/seqnmf

An algorithm for unsupervised discovery of sequential structure

Primary LanguagePythonMIT LicenseMIT

seqNMF

This package is a Python port of the SeqNMF MATLAB Toolbox. It provides a tool for performing unsupervised discovery of temporal sequences in high-dimensional data.

Credit for MATLAB toolbox: Emily Mackevicius, Andrew Bahle, and the Fee Lab.
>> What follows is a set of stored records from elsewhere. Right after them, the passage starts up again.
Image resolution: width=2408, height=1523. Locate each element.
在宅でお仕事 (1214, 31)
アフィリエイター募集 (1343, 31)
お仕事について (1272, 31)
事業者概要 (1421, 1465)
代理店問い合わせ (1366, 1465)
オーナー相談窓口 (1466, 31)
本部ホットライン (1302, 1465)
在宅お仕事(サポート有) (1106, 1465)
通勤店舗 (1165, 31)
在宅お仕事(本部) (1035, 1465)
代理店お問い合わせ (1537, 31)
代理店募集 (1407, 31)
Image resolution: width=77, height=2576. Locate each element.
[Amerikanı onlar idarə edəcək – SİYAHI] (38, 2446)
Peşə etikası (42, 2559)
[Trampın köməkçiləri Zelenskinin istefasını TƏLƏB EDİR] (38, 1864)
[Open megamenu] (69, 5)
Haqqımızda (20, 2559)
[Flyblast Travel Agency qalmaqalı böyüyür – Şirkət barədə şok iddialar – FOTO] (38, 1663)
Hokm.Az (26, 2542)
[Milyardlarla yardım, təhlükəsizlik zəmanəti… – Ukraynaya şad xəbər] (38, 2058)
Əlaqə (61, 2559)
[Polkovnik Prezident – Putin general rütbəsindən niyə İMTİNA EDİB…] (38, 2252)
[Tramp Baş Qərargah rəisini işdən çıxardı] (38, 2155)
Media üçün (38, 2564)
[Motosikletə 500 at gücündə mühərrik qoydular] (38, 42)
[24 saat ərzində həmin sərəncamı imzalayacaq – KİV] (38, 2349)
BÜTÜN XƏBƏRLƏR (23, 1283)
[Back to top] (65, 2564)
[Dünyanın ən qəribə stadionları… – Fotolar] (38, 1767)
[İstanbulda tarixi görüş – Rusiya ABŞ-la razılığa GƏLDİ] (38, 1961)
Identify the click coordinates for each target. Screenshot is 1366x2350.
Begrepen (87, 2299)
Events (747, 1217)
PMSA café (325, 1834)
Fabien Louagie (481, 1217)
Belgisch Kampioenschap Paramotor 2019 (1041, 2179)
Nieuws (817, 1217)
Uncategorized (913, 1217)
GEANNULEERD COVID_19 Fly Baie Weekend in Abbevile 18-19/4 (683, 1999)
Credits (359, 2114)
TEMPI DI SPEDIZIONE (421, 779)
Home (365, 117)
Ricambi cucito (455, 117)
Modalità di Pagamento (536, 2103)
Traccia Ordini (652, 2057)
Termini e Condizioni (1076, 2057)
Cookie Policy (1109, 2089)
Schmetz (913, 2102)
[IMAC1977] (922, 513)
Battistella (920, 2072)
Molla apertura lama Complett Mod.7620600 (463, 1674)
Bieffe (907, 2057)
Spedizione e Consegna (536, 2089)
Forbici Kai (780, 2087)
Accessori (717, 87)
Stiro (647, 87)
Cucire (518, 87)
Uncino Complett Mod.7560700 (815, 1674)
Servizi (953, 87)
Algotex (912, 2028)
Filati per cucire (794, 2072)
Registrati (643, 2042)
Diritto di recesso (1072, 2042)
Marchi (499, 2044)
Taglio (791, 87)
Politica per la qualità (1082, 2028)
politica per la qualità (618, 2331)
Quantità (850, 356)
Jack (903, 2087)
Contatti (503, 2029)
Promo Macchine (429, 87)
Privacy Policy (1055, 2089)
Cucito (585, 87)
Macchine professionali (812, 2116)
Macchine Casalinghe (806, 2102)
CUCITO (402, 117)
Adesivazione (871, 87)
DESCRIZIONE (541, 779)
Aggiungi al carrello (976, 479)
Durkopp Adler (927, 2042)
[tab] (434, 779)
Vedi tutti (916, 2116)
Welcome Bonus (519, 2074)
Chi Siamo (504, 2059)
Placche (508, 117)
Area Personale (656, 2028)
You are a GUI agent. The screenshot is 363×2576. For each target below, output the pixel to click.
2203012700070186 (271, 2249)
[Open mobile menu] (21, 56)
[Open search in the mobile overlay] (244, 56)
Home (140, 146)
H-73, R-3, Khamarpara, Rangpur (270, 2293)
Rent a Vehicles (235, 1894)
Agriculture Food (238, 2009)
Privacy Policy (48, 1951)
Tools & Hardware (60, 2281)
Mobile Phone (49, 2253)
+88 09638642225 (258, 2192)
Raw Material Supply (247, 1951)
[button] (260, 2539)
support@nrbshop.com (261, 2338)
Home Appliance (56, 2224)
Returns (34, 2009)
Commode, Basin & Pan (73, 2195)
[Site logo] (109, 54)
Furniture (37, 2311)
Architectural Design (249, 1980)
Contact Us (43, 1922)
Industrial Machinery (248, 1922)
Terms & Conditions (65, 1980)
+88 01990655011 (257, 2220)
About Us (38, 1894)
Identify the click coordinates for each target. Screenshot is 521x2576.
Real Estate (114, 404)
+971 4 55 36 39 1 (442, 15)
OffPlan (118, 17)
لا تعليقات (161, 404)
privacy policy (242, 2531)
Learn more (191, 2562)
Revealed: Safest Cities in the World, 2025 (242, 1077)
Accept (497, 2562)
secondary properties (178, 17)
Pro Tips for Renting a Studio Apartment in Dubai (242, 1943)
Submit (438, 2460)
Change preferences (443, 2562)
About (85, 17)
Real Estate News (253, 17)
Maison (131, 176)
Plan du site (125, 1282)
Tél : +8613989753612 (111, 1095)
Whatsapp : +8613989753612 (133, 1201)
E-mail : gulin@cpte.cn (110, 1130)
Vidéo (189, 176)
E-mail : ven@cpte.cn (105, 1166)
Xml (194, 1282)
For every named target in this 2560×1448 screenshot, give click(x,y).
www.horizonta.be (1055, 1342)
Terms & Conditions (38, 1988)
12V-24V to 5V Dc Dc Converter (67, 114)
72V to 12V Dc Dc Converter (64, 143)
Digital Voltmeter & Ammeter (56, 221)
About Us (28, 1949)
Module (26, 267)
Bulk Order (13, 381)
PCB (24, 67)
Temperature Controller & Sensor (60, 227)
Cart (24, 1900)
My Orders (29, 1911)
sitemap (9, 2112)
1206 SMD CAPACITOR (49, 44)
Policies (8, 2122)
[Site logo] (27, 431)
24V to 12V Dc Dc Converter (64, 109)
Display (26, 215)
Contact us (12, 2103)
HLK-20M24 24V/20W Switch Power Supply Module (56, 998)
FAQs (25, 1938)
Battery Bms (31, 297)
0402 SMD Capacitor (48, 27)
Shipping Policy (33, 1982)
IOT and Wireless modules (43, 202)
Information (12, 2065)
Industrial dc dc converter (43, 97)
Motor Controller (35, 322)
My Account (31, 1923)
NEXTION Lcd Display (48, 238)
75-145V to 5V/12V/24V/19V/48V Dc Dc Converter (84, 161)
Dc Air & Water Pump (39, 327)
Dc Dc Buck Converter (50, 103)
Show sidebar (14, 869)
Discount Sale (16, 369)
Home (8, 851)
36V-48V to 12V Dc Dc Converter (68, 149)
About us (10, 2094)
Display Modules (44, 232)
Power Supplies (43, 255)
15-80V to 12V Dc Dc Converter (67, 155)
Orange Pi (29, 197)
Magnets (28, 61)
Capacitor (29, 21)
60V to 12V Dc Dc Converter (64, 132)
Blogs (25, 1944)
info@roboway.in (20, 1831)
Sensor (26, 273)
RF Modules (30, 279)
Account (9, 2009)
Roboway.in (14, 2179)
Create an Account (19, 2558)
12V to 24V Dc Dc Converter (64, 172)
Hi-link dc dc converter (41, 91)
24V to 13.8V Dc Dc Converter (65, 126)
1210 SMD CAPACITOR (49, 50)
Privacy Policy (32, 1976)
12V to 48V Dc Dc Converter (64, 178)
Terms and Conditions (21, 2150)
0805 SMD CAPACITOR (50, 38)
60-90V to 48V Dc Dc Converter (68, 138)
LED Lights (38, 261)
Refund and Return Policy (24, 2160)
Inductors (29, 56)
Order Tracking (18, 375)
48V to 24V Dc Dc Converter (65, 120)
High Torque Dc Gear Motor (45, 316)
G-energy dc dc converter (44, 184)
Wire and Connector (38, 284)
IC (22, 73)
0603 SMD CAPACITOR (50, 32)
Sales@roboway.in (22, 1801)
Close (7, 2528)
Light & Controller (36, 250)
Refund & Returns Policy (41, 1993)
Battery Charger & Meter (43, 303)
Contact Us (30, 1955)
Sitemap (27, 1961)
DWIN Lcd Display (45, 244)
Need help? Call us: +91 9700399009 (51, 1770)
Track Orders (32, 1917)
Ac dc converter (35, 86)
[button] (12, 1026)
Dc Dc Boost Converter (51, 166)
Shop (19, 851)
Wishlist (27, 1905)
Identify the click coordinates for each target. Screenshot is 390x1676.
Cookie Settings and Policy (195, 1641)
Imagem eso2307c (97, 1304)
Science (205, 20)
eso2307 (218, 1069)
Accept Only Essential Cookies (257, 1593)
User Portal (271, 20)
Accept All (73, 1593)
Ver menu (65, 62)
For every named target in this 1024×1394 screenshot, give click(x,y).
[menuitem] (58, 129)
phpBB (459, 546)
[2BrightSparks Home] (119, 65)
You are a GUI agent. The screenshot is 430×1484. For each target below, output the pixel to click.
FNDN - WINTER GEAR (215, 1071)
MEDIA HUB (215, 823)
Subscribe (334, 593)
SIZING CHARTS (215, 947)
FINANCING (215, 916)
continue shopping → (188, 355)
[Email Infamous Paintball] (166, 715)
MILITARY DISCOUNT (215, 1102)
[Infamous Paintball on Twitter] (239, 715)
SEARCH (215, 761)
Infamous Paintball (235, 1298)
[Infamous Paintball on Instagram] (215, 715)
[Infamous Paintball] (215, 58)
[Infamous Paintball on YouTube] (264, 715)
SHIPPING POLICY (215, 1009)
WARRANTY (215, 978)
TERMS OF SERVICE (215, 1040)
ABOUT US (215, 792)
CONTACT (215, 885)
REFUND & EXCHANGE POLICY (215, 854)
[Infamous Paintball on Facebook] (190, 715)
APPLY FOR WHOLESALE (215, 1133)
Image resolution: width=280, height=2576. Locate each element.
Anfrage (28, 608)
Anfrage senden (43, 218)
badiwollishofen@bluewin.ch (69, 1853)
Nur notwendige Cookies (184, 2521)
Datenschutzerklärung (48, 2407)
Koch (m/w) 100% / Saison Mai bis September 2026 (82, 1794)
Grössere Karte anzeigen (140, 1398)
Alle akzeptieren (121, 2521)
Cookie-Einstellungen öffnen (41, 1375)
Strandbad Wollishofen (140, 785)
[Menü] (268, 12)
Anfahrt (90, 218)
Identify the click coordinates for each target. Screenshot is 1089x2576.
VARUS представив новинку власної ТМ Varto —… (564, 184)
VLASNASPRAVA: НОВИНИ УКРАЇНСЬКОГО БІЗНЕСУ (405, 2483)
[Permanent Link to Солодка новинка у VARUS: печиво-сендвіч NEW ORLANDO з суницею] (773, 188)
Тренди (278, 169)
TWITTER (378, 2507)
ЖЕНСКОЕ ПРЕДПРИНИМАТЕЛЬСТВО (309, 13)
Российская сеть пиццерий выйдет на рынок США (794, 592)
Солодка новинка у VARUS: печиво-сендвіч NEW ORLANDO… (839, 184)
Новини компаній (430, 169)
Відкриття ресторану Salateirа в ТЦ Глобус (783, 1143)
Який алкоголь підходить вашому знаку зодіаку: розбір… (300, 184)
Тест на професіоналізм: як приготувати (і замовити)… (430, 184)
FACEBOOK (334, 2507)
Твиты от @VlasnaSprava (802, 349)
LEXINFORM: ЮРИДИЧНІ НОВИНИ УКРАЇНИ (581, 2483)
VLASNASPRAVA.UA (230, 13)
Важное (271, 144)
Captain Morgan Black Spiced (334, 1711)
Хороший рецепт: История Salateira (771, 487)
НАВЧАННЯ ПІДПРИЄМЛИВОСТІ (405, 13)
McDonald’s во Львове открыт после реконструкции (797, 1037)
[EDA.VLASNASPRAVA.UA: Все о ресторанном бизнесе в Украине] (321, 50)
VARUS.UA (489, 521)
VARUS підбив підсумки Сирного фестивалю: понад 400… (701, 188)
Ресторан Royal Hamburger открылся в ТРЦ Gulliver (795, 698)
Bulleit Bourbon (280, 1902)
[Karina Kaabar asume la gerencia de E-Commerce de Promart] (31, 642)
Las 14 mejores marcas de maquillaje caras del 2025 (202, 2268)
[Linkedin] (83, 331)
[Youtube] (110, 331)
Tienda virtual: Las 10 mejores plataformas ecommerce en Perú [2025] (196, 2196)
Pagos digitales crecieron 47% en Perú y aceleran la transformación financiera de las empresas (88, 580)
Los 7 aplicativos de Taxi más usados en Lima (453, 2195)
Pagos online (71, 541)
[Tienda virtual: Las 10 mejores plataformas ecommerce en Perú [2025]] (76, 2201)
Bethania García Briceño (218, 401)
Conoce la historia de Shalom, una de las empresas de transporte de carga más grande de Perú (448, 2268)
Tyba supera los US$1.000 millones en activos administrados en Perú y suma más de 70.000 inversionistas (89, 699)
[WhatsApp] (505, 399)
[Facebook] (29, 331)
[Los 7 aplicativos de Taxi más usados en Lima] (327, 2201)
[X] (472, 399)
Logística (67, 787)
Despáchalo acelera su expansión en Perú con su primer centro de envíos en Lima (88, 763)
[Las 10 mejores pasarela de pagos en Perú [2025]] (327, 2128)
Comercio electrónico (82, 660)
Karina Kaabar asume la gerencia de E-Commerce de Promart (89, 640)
This Python toolbox was developed by Jeremy Manning as a hackathon project during the 2018 MIND Summer School.

Description

SeqNMF uses regularized convolutional non-negative matrix factorization to extract repeated sequential patterns from high-dimensional data. The algorithm can discovery of patterns directly from timeseries data without reference to external markers or labels.

For more information please see:

Installing the toolbox

To install the latest official version of this toolbox type

pip install --upgrade seqnmf

To install the (bleeding edge) development version type

pip install --upgrade git+https://github.com/ContextLab/seqnmf

Using the toolbox

Given a N (number of features) by T (number of timepoints) data matrix, X, the commands below may be used to factorize the data using seqNFM:

from seqnmf import seqnmf

W, H, cost, loadings, power = seqnmf(X, K=20, L=100, Lambda=0.001)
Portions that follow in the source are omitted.